Genetic Testing Can Save Your Life
Genetic testing can save your life, say researchers, as they reveal how they were able to prove that a baby’s DNA can be read from a sample of his or her saliva.
The team from the University of Cambridge’s Department of Molecular Genetics tested a small sample of blood from a baby boy who had a severe form of congenital adrenal hyperplasia (CAH).
The condition causes the body’s immune system to attack the adrenal glands.
The baby’s immune systems would respond to the chemicals released by the adrenals, and this could give rise to a range of illnesses including asthma, asthma attacks and COVID-19.
They found that if a sample was taken from the baby’s saliva and stored for six hours, the team could extract genetic information from it.
Using a method known as PCR, the scientists identified specific DNA sequences in the sample.
They then compared this DNA to a database of the genes in humans known as the NCBI GeneChip, and then sequenced this DNA using a high-speed sequencing machine called a bioinformatics platform.
The researchers say that their results could prove a major breakthrough in the genetic testing of people with CAH.
The baby was born with the condition in April 2014, and since then he has had numerous bouts of symptoms including fever, joint pain, and weakness.
The doctors had hoped to be able to use the DNA test to identify a gene in the boy’s DNA which could be passed down to him, but this would have required a baby with an identical twin, so the team looked for a common mutation in the DNA that could be linked to the boy and his condition.
“We found the same sequence in both boys, and our analysis revealed it to be a common genetic mutation that is present in more than 1,000 human genes,” said study lead Dr Robert Dickson, who is based at the Department of Medical Genetics at the University College London.
The genetic test had identified a gene called ROR1, which is a type of protein that plays a role in controlling the immune system and inflammation.
“ROR1 is very similar to the gene that causes allergies,” said Dr Dickson.
“It’s part of the immune response, and it’s part a lot of the gene regulation.”
In humans, the ROR gene encodes a protein known as a receptor, which allows the immune cells in the body to recognise a particular protein.
The protein binds to the receptor and makes it produce antibodies against that protein.
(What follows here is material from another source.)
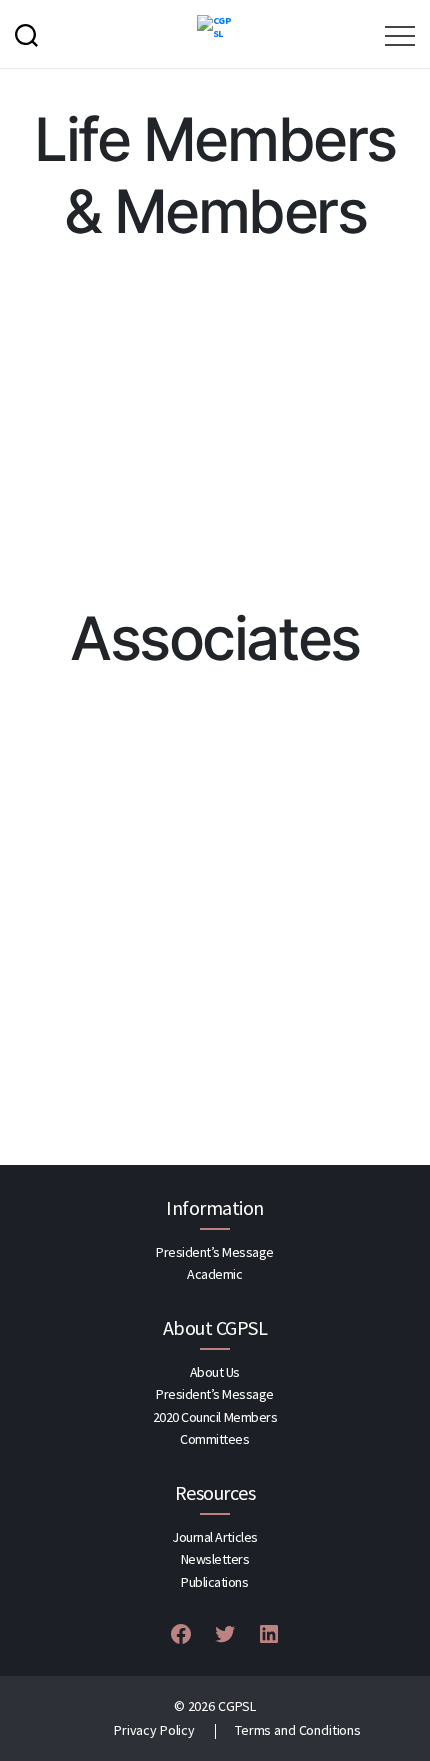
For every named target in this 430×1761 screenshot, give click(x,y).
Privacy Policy (154, 1730)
“This makes the protein able to recognise proteins that have been previously neutralised by the immune defence system,” Dr Denton explained.
This can then be turned on or off.
When the immune reaction against a protein is triggered, the immune defences in the immune responses response will start to attack that protein, resulting in the protein producing antibodies.
“This means that the RORS receptor has a role to play in the response to allergies,” Dr Kavita Krishnan, an immunologist at the British Medical Research Council, told BBC News.
“It’s a bit like a doorstop, it’s blocking the immune systems response to a protein, but also the immune reactions to allergens that the body normally attacks.”
When the researchers looked at a sample from the boy, they found that the same gene was present in both the boy with mild to moderate symptoms and the boy who was in a worse state.
The gene was also present in the mother of the boy.
“That was quite surprising,” said co-author Dr Chris Whittaker, a researcher at the MRC Immunobiology Centre.
“The maternal ROR has been shown to be highly associated with the severity of allergic disease in the child.
The maternal RORS protein has been found to be an important factor in the regulation of the allergic immune response in the fetus,” Dr Whittaking said.”
Our results also show that the maternal Rors gene is present at high levels in both of the child’s siblings.””
The findings show that we are at the beginning of a new era in the genetics of allergic diseases,” Dr Krishnan added.”
What we are really trying to do here is to show that RORs are a common feature in the human genome, and that they are also present at the highest levels in our immune systems.”
When we look at a specific gene, we know that there is a sequence that we can compare to the human version.
And the sequences are quite similar to one another.”
The study is published in the journal Molecular Biology & Genetics.
Dr Krishnan said that the findings had shown that if the gene ROR is present, it can also be found in the maternal line.”
If you have a mutation in that gene, that mutation can also have a role as a trigger of allergies in the offspring,” she explained.”
In humans there is one other gene that is very highly correlated with allergies, and we found that this gene is highly associated as well.